The actual model inference layer — Red Hat OpenShift AI (RHOAI) running KServe predictors in the llm-hosting namespace. Models are deployed as InferenceServices on GPU or CPU nodes. LiteLLM calls these internal ClusterIP services directly over the cluster network (no external routing required for model traffic). Currently hosting Granite, Llama Scout, CodeLlama, Nomic Embed, Llama Guard, and Granite Docling models.

graph TD U[User / Workshop Participant] -->|HTTPS| FE[litellm-prod-frontend
LiteMaaS Frontend] U -->|API calls with virtual key| PROXY[litellm-prod
LiteLLM Proxy x3] FE -->|REST API| BE[litellm-backend
LiteMaaS Backend x3] BE -->|virtual key management| PROXY PROXY -->|model routing| M1[granite-3-2-8b-instruct] PROXY -->|model routing| M2[llama-scout-17b] PROXY -->|model routing| M3[granite-4-0-h-tiny] PROXY -->|model routing| M4[nomic-embed-text-v1-5] PROXY -->|model routing| M5[granite-docling-258m] PROXY -->|model routing| M6[codellama-7b-instruct] PROXY -->|model routing| M7[llama-guard-3-1b] BE -->|store state| PG[(PostgreSQL 16
litellm-postgres-0)] PROXY -->|cache / sessions| RD[(Redis 7
litellm-redis)] PROXY -->|spend tracking| PG style PROXY fill:#fef0f0,stroke:#cc0000 style BE fill:#f0f4ff,stroke:#0066cc style FE fill:#f0faf2,stroke:#3e8635

User Role Hierarchy

LiteMaaS implements a three-tier RBAC system enforced at both the backend API level and the frontend UI level.

Role How Assigned Capabilities
admin Manually via promote-admin.sh or psql UPDATE Full platform control: manage users, models, budgets, subscriptions, approve restricted access, view audit logs, configure branding, backup/restore
adminReadonly Manually assigned Read-only admin views: view all users, analytics, audit logs, and system state — cannot modify
user Automatically on first OAuth login Browse and subscribe to models, manage own API keys (create/revoke), view own usage, use Chat Playground

Important: Users must log in via OAuth at least once before being promoted to admin. Direct database inserts will break OAuth login because the OpenShift OAuth ID (a UUID) will not be set. See Admin Setup for the correct procedure.

Model Capability System

LiteMaaS supports more than just chat models. Each model is tagged with one or more capability types that control how it appears in the UI, which endpoints are available, and what curl examples are shown to users.
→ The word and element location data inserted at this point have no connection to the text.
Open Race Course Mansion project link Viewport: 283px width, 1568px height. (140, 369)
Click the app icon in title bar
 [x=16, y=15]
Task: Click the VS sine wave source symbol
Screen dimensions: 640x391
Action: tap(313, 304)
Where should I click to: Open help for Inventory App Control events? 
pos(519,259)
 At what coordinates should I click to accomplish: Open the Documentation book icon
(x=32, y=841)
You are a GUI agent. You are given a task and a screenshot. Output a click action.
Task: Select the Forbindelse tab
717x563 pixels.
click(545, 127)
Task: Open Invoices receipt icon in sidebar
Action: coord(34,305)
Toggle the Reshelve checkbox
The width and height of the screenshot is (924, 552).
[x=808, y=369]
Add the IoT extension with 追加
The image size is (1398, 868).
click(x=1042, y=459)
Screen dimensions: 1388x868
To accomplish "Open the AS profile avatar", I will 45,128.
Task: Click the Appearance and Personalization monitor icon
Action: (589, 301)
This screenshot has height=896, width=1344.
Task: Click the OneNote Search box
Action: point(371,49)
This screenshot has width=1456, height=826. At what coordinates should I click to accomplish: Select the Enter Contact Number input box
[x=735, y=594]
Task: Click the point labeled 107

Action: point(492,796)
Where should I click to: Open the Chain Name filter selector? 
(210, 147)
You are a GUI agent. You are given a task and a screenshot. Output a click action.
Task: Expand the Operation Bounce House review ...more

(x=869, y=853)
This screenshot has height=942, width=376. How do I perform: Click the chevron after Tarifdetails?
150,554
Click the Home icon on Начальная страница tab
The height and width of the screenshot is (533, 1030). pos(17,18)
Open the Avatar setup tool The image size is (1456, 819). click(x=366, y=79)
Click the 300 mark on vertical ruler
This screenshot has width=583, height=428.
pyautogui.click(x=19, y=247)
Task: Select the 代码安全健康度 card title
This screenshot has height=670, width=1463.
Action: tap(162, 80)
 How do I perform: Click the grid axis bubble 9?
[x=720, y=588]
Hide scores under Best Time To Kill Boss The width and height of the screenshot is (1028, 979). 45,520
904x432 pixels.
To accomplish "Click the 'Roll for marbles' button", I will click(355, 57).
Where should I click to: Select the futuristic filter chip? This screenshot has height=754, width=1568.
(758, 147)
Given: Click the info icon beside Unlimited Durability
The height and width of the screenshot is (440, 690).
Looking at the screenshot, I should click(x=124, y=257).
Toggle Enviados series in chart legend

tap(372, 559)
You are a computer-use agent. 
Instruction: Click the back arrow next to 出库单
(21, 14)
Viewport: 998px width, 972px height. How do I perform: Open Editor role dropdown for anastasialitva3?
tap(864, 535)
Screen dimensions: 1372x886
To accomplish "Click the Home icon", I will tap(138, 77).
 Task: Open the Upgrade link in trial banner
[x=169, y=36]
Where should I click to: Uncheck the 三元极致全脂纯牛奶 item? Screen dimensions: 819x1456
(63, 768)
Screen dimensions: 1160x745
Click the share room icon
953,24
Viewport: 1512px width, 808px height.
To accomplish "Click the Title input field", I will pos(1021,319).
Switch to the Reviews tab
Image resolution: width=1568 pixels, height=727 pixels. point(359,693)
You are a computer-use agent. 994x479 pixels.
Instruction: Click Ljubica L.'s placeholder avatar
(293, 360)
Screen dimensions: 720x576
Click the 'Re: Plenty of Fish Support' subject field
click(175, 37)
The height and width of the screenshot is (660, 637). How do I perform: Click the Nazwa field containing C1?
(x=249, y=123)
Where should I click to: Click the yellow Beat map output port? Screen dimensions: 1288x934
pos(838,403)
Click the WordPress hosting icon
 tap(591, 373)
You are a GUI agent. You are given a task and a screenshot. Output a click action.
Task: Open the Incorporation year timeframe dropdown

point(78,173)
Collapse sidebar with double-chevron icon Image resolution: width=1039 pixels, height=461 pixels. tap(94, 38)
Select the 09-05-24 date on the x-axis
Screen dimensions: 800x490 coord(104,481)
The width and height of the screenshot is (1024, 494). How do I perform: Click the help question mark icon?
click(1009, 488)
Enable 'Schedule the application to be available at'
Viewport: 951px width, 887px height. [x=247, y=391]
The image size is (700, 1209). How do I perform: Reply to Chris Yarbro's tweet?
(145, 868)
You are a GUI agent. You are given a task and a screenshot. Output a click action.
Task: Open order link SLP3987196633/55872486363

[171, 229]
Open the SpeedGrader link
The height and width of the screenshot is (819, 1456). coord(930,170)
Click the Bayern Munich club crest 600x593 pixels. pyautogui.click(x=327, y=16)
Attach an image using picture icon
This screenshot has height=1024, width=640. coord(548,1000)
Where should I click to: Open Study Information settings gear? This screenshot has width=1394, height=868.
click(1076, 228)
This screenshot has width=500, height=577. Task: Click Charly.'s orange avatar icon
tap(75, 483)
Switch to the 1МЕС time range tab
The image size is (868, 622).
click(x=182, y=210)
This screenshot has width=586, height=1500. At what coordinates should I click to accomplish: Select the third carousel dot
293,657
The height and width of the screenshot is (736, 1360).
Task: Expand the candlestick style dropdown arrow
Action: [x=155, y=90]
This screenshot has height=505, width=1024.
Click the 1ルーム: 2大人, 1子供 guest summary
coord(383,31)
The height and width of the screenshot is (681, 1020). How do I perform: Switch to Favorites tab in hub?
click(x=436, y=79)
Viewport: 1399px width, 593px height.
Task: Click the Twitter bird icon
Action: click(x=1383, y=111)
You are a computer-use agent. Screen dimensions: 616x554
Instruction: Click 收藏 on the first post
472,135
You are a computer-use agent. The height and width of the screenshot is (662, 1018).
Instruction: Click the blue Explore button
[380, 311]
Capability Badge API Endpoint Example Models
Chat Chat /v1/chat/completions granite-3-2-8b-instruct, llama-scout-17b, granite-4-0-h-tiny, codellama-7b-instruct
Embeddings Embeddings /v1/embeddings nomic-embed-text-v1-5
Tokenize Tokenize /v1/tokenize Additive flag on chat models
Document Conversion Docling /docling granite-docling-258m
Safety / Guardrails Safety /v1/chat/completions llama-guard-3-1b

End-to-End User Flow

sequenceDiagram participant U as User participant FE as LiteMaaS Frontend participant BE as LiteMaaS Backend participant LL as LiteLLM Proxy participant M as Model (KServe) U->>FE: Visit portal, click Login FE->>BE: GET /api/auth/login BE->>BE: Redirect to OpenShift OAuth U->>BE: Complete OAuth, callback BE->>BE: Create/update user in DB, issue JWT BE->>FE: Set session cookie U->>FE: Browse model catalog FE->>BE: GET /api/models BE->>FE: Return model list with capability badges U->>FE: Click "Subscribe" on a model FE->>BE: POST /api/subscriptions BE->>LL: POST /key/generate (scoped to model) LL->>BE: Return virtual key (sk-...) BE->>BE: Store key in api_keys table BE->>FE: Return key to user U->>LL: POST /v1/chat/completions with sk-... LL->>LL: Validate key, check TPM/RPM/budget LL->>M: Forward request to KServe predictor M->>LL: Return inference response LL->>U: Stream response back

Production Endpoints

Route Name URL Purpose Audience
litellm-prod https://litellm-prod.apps.maas.redhatworkshops.io OpenAI-compatible API endpoint (LiteLLM proxy) All API users, SDK clients
litellm-prod-frontend https://litellm-prod-frontend.apps.maas.redhatworkshops.io LiteMaaS user portal (React UI) Workshop participants, end users
litellm-prod-admin https://litellm-prod-admin.apps.maas.redhatworkshops.io/api LiteMaaS admin API (backend) Admin scripts, automation

All routes use edge TLS termination with automatic redirect from HTTP. HAProxy timeout is set to 600 seconds to support long-running inference with large context windows.